At 4.9 times enterprise value to EBITDA, dividend yield of 5.9%, Star Gas Partners, L.P. represents very good value at these prices. I do not want to repeat some of the facts mentioned in previous write-ups but you can find them here in VIC. I am writing the recent major pieces of information that have come since the last write-up in 2010.
The company is coming out of a series of positive events.
Recent quarter results
In the most recent quarter, SGU's financials improved in many fronts. It posted net income of $19.2 million or $9.5 million more than the prior year. Adjusted EBITDA increased by 4.9 million to 35.8 million. Volume increased by 6.6 million gallons or 6.8%. The improvement is good, even after considering the impact from acquisitions, 5.5% colder temperatures and a return to more normal consumption patterns by customers impacted by Sandy last year.
Customer growth for the first time in many years
Customer metrics improved. For the first time in several years, customer churn was positive, i.e. there was positive customer growth. During the quarter just ended, SGU actually grew its customer base by some 3,100 accounts or nearly 1%. Management attributed this positive result to the positive impression customers felt from SGU's response to Sandy last year as well as this year as the cold came in. SGU's customer service and delivery of services retained customers and attracted other companies' customers as competitors falter.
Acquisition of Griffith should be sizable and accretive
SGU is acquiring Griffith, which gives SGU three things.
1) substantial annual normalized ebitda of $13-$14 million, this represents almost 15% of the EBITDA
2) complimentary business from customers in geographic areas that feel the gap between New York Maryland Virginia and North Carolina.

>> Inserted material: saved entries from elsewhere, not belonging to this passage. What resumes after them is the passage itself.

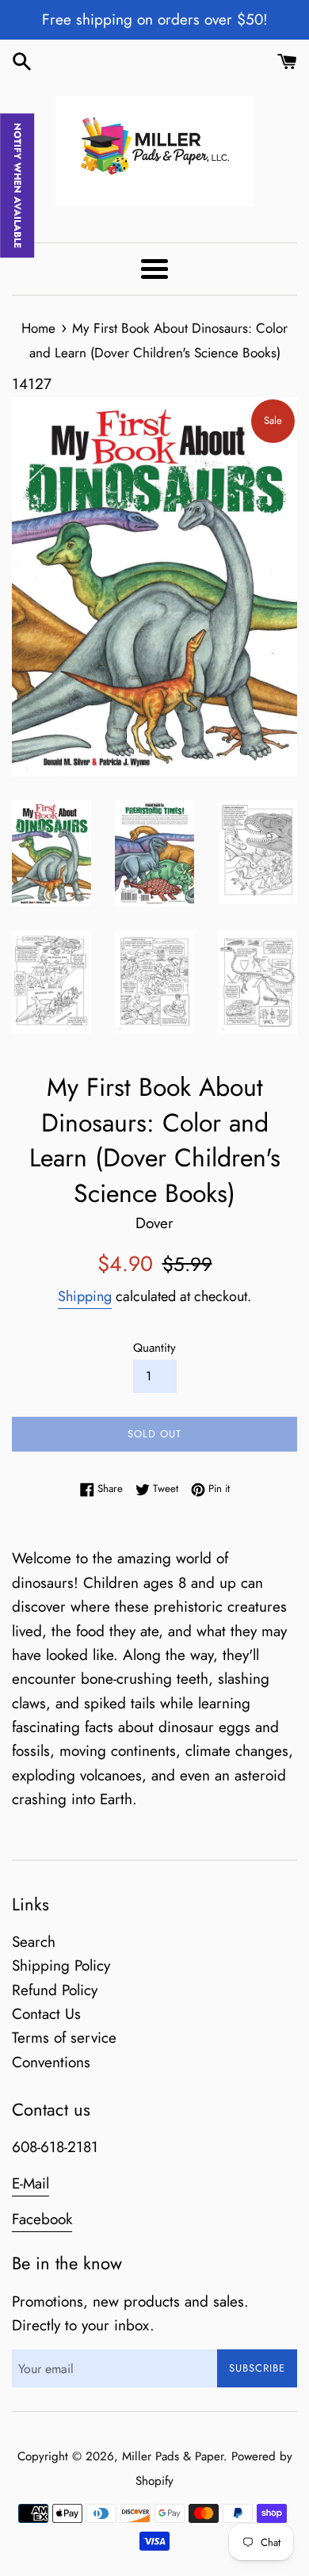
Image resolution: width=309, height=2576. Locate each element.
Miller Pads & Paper (172, 2456)
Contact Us (46, 2014)
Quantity (154, 1348)
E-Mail (30, 2183)
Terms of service (64, 2037)
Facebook (42, 2219)
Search (33, 1941)
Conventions (51, 2062)
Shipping (85, 1296)
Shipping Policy (61, 1965)
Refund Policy (54, 1990)
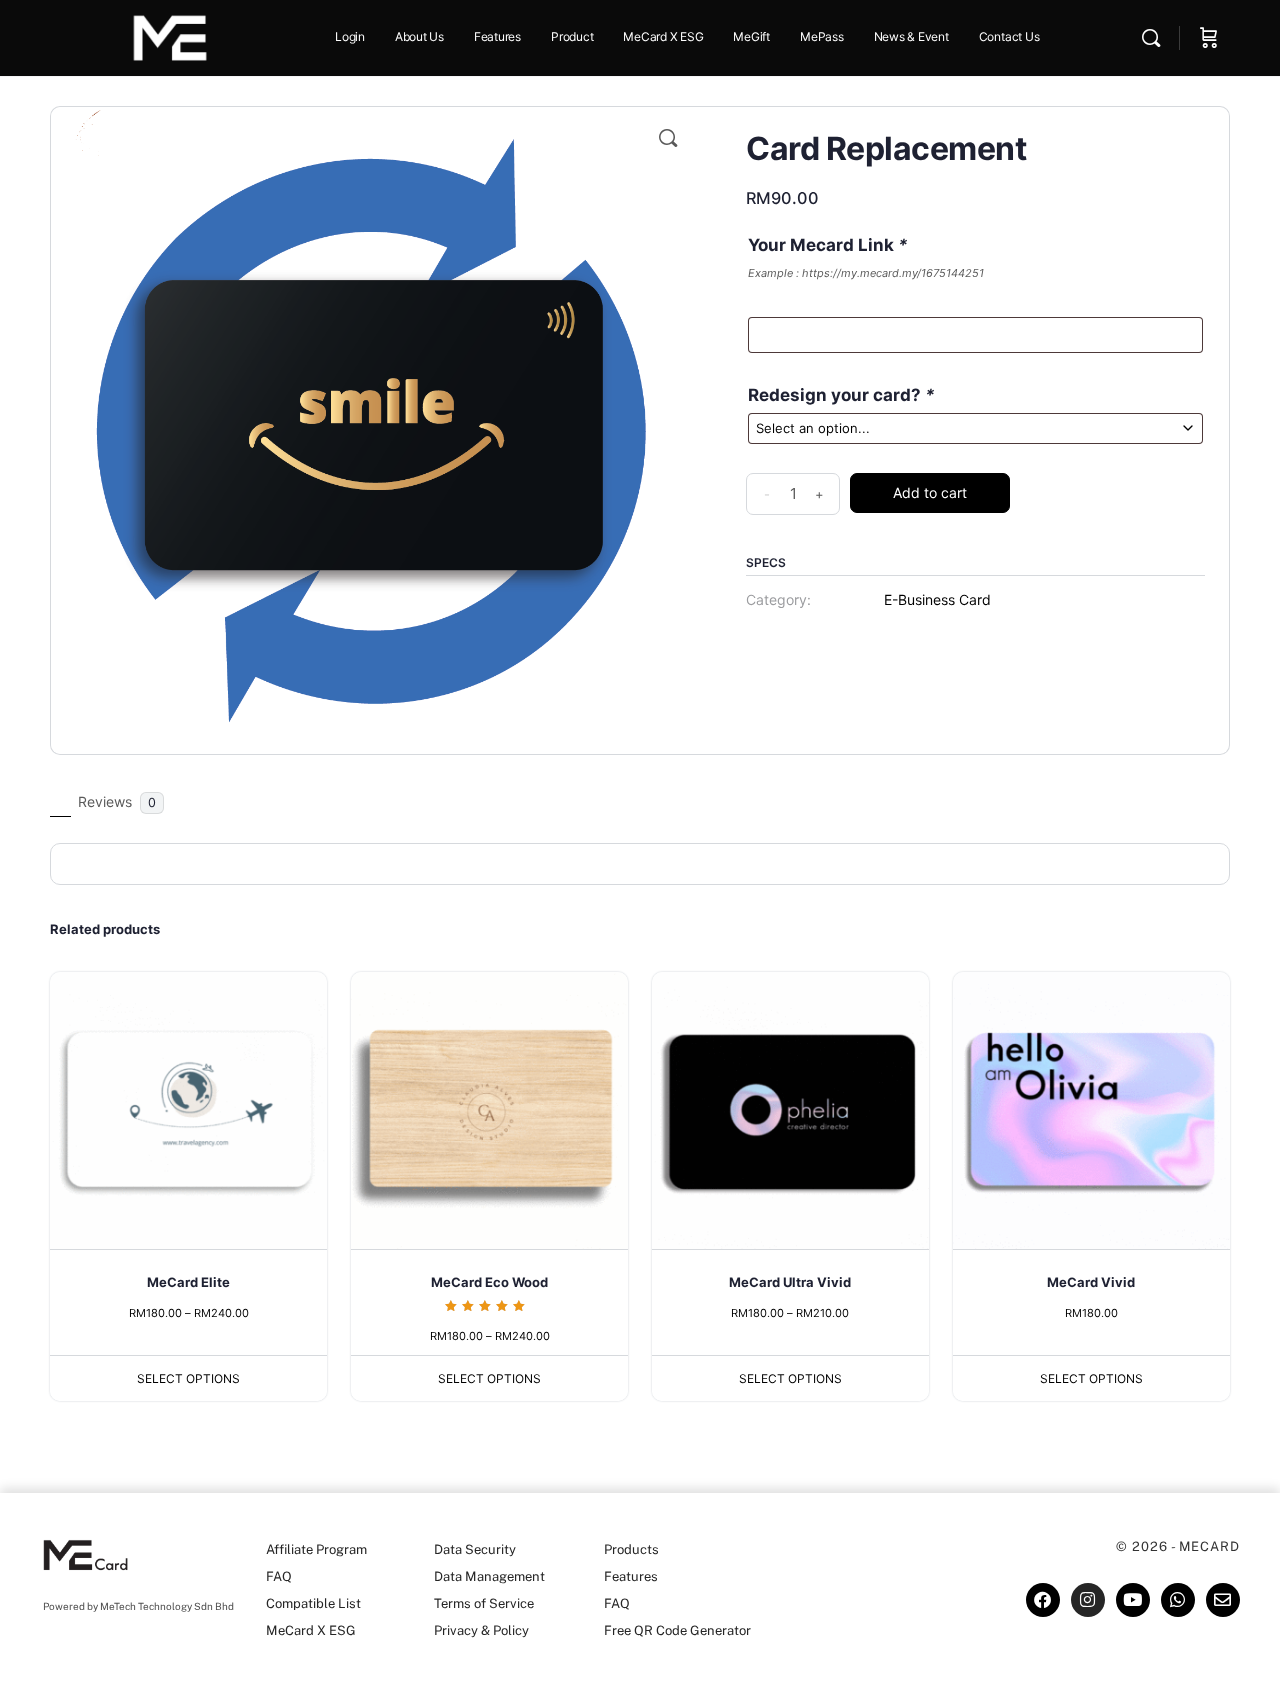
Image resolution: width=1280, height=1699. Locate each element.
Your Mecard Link (828, 245)
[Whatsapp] (1178, 1600)
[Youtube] (1133, 1600)
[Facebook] (1043, 1600)
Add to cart (930, 492)
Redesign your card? (841, 395)
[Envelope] (1223, 1600)
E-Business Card (937, 599)
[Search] (1151, 38)
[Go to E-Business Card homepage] (170, 36)
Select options (188, 1378)
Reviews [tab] (117, 801)
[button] (668, 138)
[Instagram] (1088, 1600)
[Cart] (1209, 38)
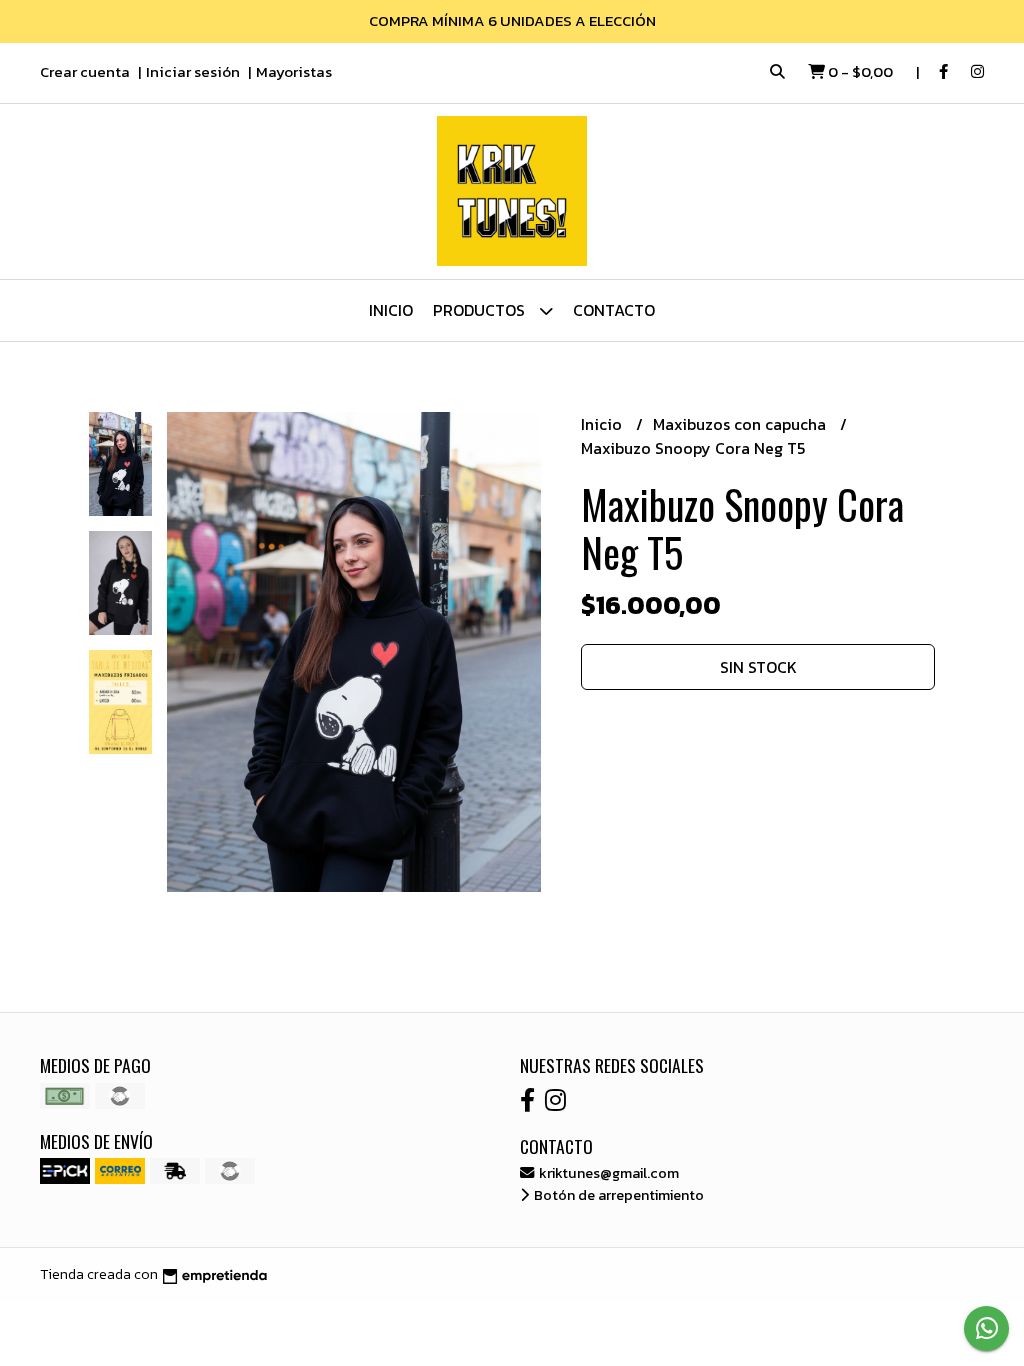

3) savings from legal, professional, accounting should be accretive
SGU is buying Griffith Energy Services, Inc. ("Griffith") of Columbia, Maryland from Central Hudson Enterprises Corporation. Griffith services customers in Virginia, West Virginia, Delaware, the District of Columbia, Maryland, and Pennsylvania. SGU is acquiring Griffith, one of the 12 companies targeted by SGU in several years, at 5.1 times EBITDA plus working capital. (At today's stock prices you can buy SGU at 4.8 times EBITDA, not to mention that SGU is public and a liquid investment.)
Prior to this acquisition, SGU operated in New York, Maryland, Virginia and North Carolina. Griffith's geographic locations will fill the gap between the Northeast and North Carolina. The synergies from efficiency of delivering the services in these gaps, plus the savings in legal, accounting and professional expenses, should provide some growth to the EBITDA in addition to the simple sum of Griffith's existing 13-14 million to SGU's current 95 million of EBITDA.
On February 10, 2014, CEO Steven Goldman bought 2,000 shares of SGU at 5.6 per share for total amount of $11,200. Steven Goldman's compensation in 2013 includes a salary of $321,000 and $372,000 in other compensation. As they say managements sell stock for a lot of reasons but buy stocks usually because they think the stock is going up. (The only exception, I have seen, is when management is promoting the stock for a fund raise. In this case, I do not see a fundraising in the near future)
Cheap compared to comps
There are no other public heating oil distributors and the best comps for SGU are the propane distributors APU, FGP and SPH. Comps trade at 8 to 12 times EBITDA multiple.
SGU is no stranger to old members of VIC. Prior to the current management, SGU was mismanaged and went from a yield play to a distressed play. Since then the current management has demonstrated a record of shareholder friendly policies, and common sense management through share buybacks and disciplined acquisition strategy.
SGU has reduced outstanding shares from 75 million to 58 million from 2009 to 2013 through share repurchases
Disciplined acquisition strategy
Well they are constantly talking to potential sellers, SGU has demonstrated discipline. SGU's last acquisition before Griffith was in 2010. In the most recent quarterly call, management gave color to their acquisition strategy. My subjective view of management is they are disciplined buyers.
I do not hold a position with the issuer such as employment, directorship, or consultancy.
Neither I nor others I advise hold a material investment in the issuer's securities.
- Accretive Acquisition at a valuation lower than you are buying SGU at today's prices.